According to them, despite the decline in subscription levels over subsequent auctions, demand for the 364-day instrument has remained significant in recent Primary Market Auctions.
They said, “The Central Bank of Nigeria (CBN) is scheduled to hold a Treasury Bills (T-Bills) Primary Market Auction (PMA) on the 29thof November 2017.
“T-bills worth N117.18 billion will mature in 91-day, 182-day, and 364-day instruments accordingly, while an equal sum is expected to be issued across the same tenors.
“The CBN is expected to auction N26.14 billon, N11.01 billion and N80.03 billion in the 91-day, 182-day, and 364-day instruments respectively.
“The secondary market for Treasury bills has been characterized by bearish sentiments since the last Primary Market Auction (PMA) on the 15th of November 2017. Sell pressures were witnessed on all instruments save for the 9M instrument which recorded a yield decline of 0.29 per cent.
“The 1M, 3M, 6M and 12M instruments witnessed yield increases of 1.10 per cent, 0.20 per cent, 0.15 per cent and 0.11 per cent respectively.

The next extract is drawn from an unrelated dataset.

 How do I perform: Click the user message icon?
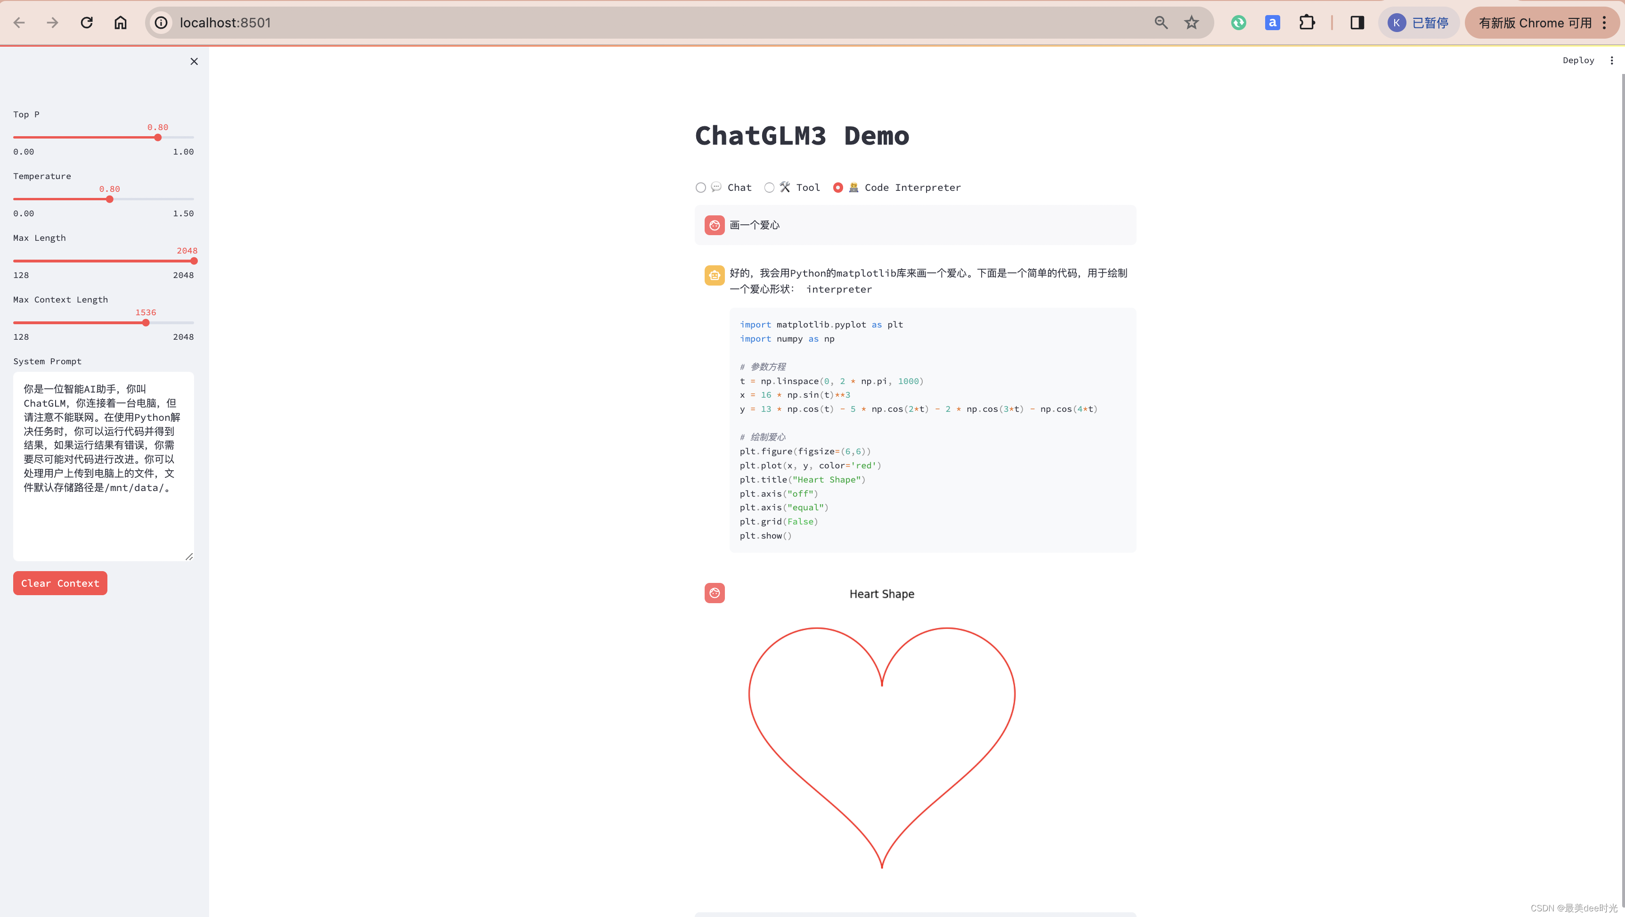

Consequently, the average Treasury bills yield for the period advanced by 0.26 per cent to settle at 17.29 per cent on the 23rd of November 2017.

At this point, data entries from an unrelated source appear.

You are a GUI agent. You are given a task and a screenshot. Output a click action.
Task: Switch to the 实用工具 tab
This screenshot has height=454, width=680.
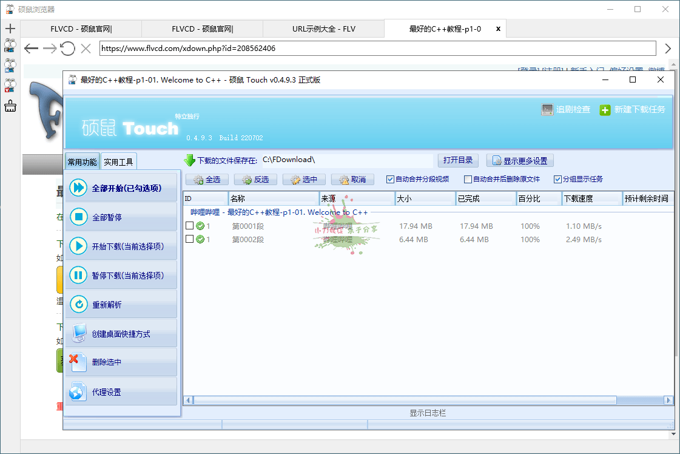point(118,162)
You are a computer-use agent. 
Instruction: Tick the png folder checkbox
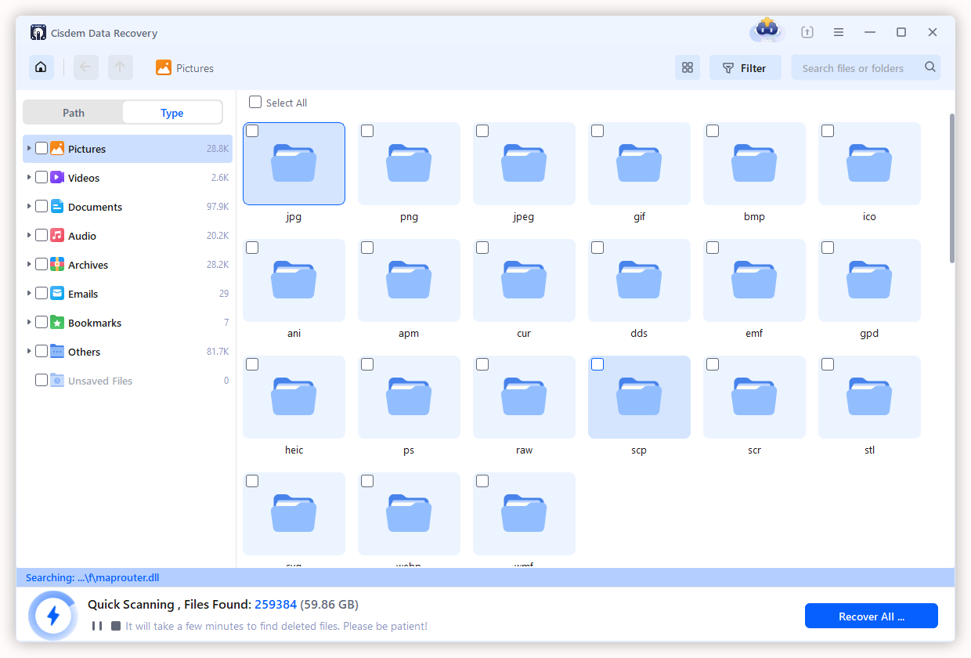coord(367,132)
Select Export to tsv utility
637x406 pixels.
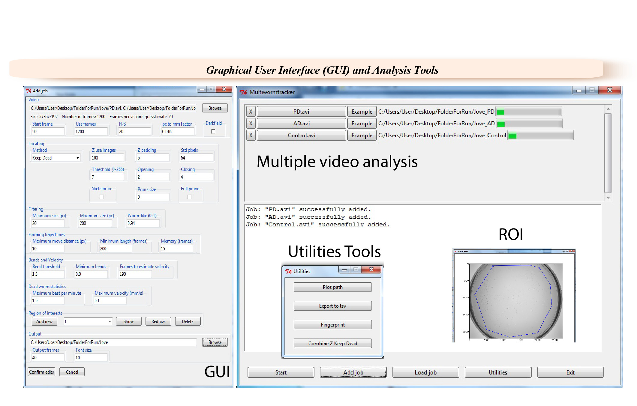[332, 306]
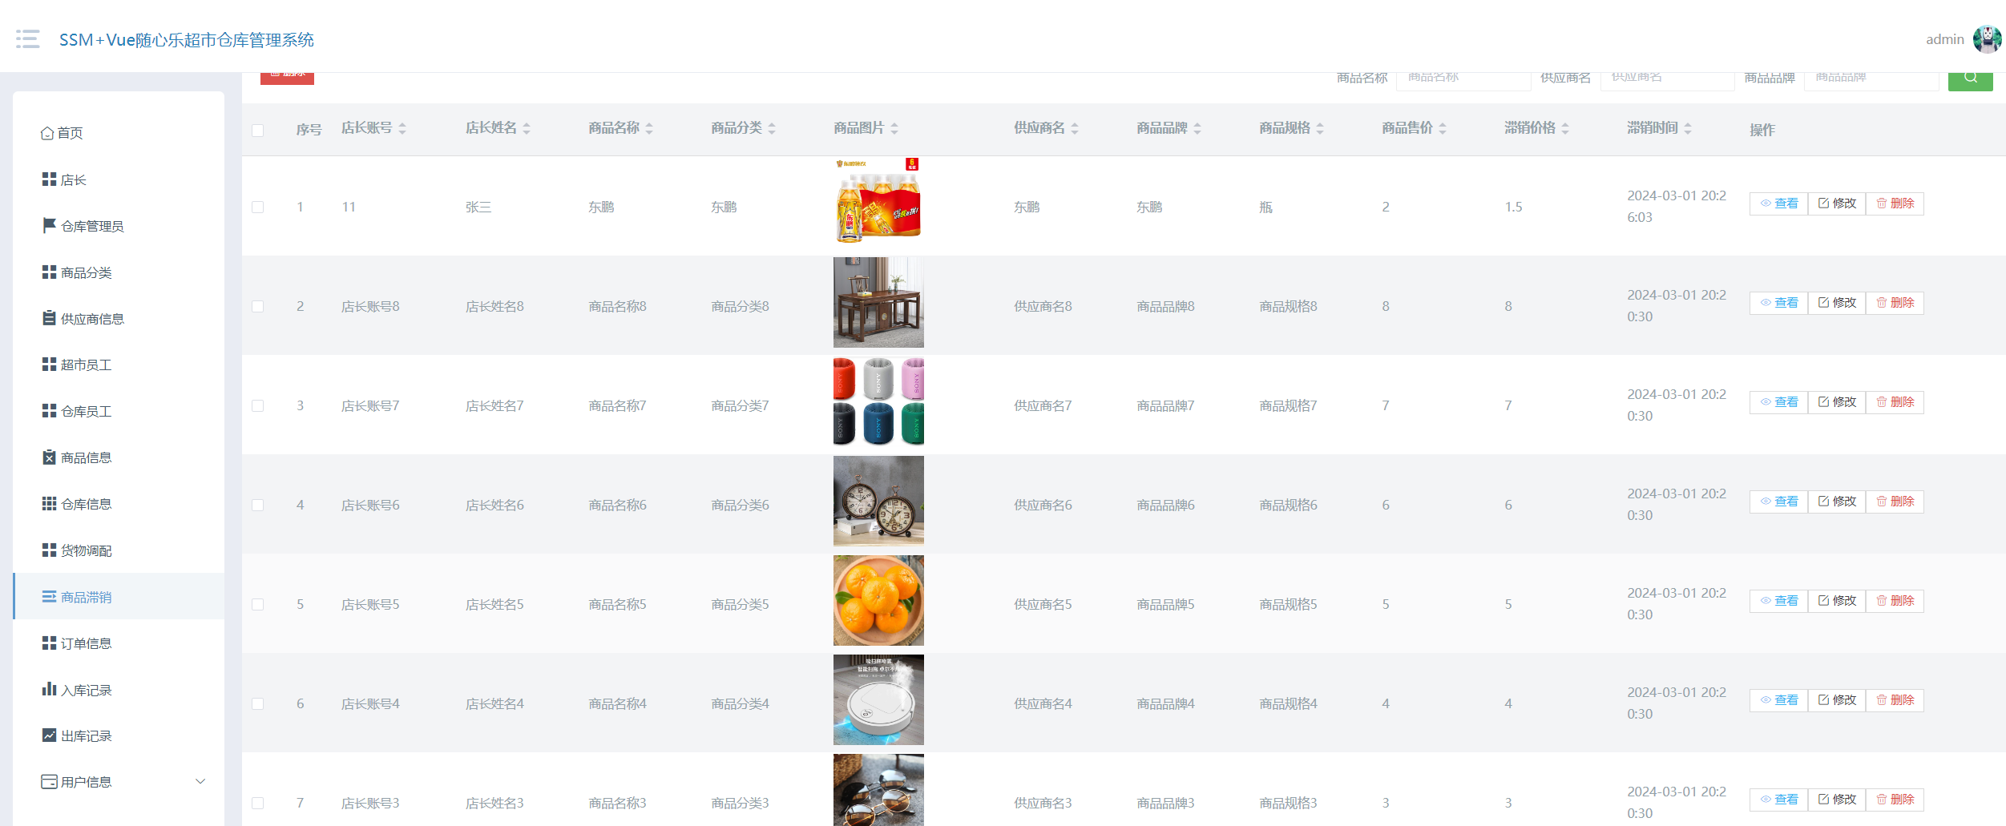Click the bar chart icon for 入库记录
The image size is (2006, 826).
tap(49, 689)
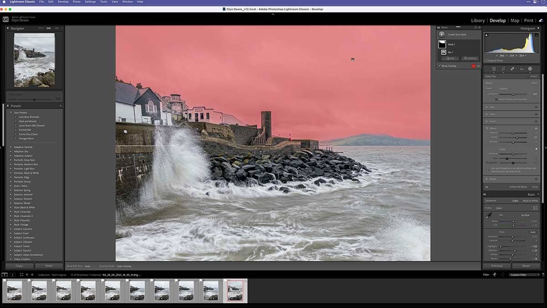Toggle the Original Photo checkbox
Viewport: 547px width, 308px height.
[486, 60]
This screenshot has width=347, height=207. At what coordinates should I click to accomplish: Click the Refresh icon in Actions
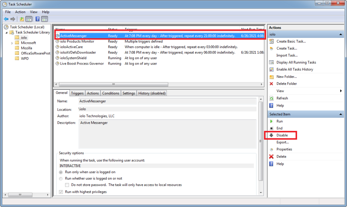pyautogui.click(x=271, y=98)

“Given the dearth of issuances of longer tenor instruments in OMO auctions, demand for the 364-day instrument has remained significant in recent Primary Market Auctions, although we note the decline in subscription levels over subsequent auctions.

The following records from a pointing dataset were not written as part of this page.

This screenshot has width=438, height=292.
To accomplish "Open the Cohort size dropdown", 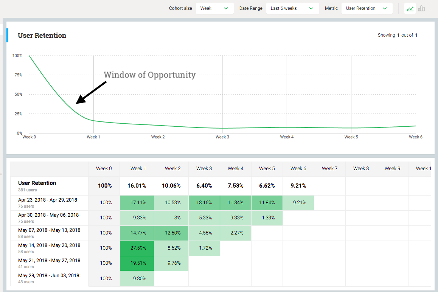I will [x=214, y=8].
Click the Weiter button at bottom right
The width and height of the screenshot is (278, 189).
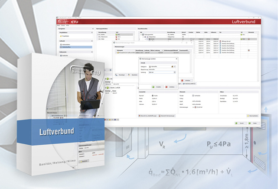[x=254, y=123]
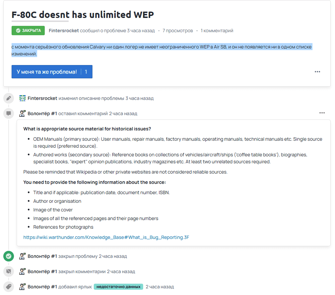Click Fintersrocket's pixel avatar icon

[22, 98]
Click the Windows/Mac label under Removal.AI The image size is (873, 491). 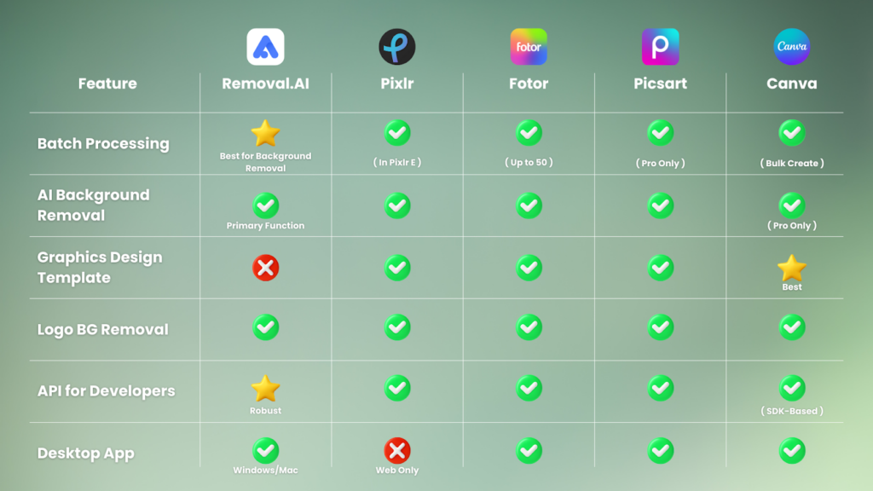click(265, 470)
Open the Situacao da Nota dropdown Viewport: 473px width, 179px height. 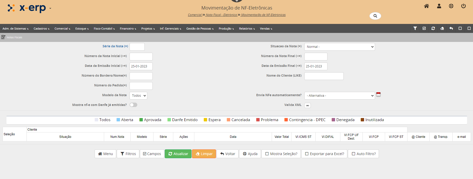[x=339, y=47]
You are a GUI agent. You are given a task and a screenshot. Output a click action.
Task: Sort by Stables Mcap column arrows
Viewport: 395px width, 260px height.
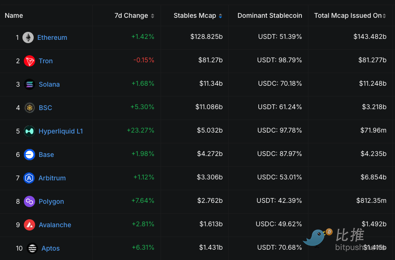tap(220, 16)
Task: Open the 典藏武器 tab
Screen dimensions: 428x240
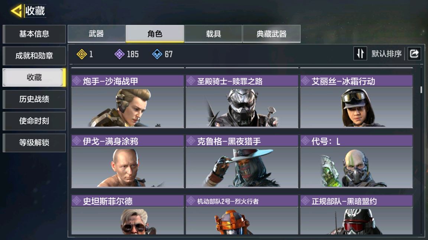Action: click(x=272, y=34)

“The 364-day instrument was oversubscribed by 1.30x at the last auction, while the bid to cover ratio on the 91-day and 182-day instruments were 1.01x and 1.00x respectively.
“On the 20th of November 2017, the Federal Govern-ment of Nigeria issued Eurobonds worth $3.00 billion, from its Global Medium Term Note Programme of $4.50 billion, split equally between the 10-year (6.500 per cent) and 30-year (7.625 per cent) series.
“The issues were well oversubscribed at the conclusion of the book build, with a total subscription amount of $11.40 billion, indicating an oversubscription of approximately 3.80x.
“The proceeds from the auction are expected to be used to fund approved budgetary expenditures and also refinance domestic debt. We expect this to drive demand at the PMA in the near term, given the expectation of reduced domestic borrowing.
“Moreover, the Monetary Policy Committee’s decision to maintain the MPR at 14% is expected to keep the yield environment attractive. Consequently, we expect demand level to remain buoyant at the next auction.
“The income from investing in T-Bills is tax-free, so interest received is not subject to withholding tax and you will receive an immediate Investment confirmation letter for the Treasury bills. Also, note that the T-Bills certificates can be used as collateral for securing loans,” they said.